--- Input records ---

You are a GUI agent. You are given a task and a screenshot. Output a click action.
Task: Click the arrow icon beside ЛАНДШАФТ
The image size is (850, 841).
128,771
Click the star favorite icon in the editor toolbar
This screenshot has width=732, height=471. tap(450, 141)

---
--- Input records ---

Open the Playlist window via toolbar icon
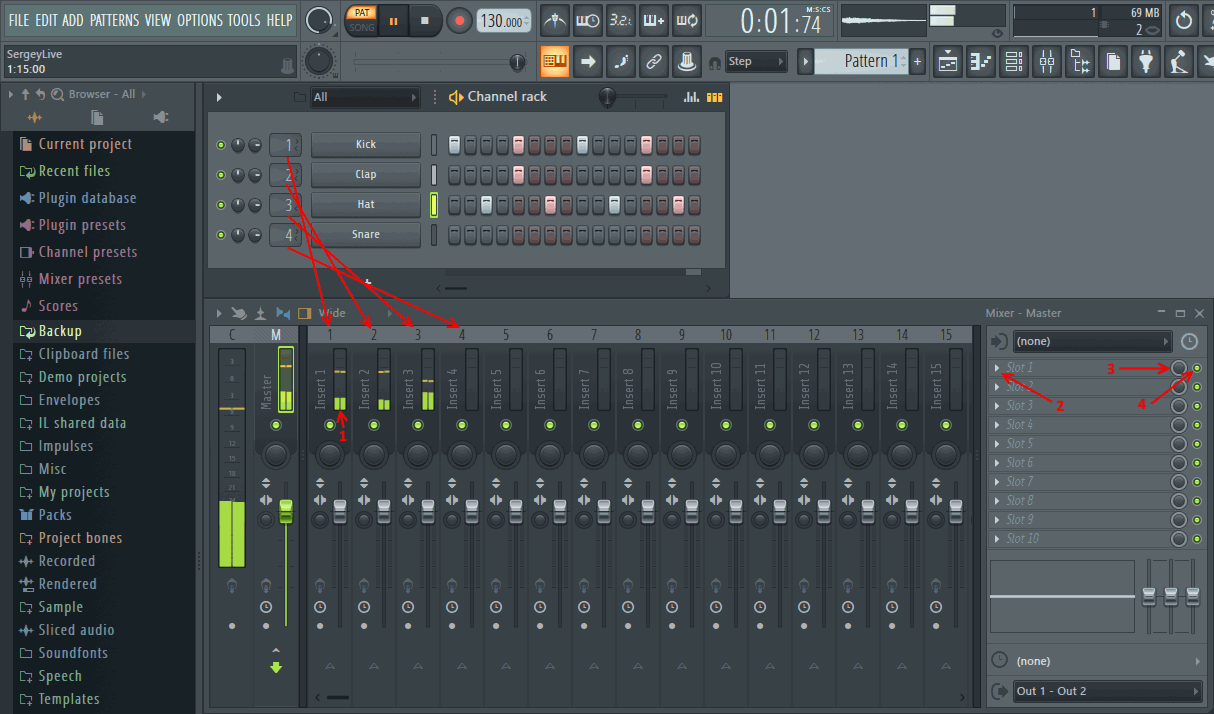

---

# Your instructions
Reproduce without any change the lines from the one containing "Click the star" through the one containing "This screenshot has", including both of those lines.

# The response
Click the star favorite icon in the editor toolbar
This screenshot has width=732, height=471. tap(450, 141)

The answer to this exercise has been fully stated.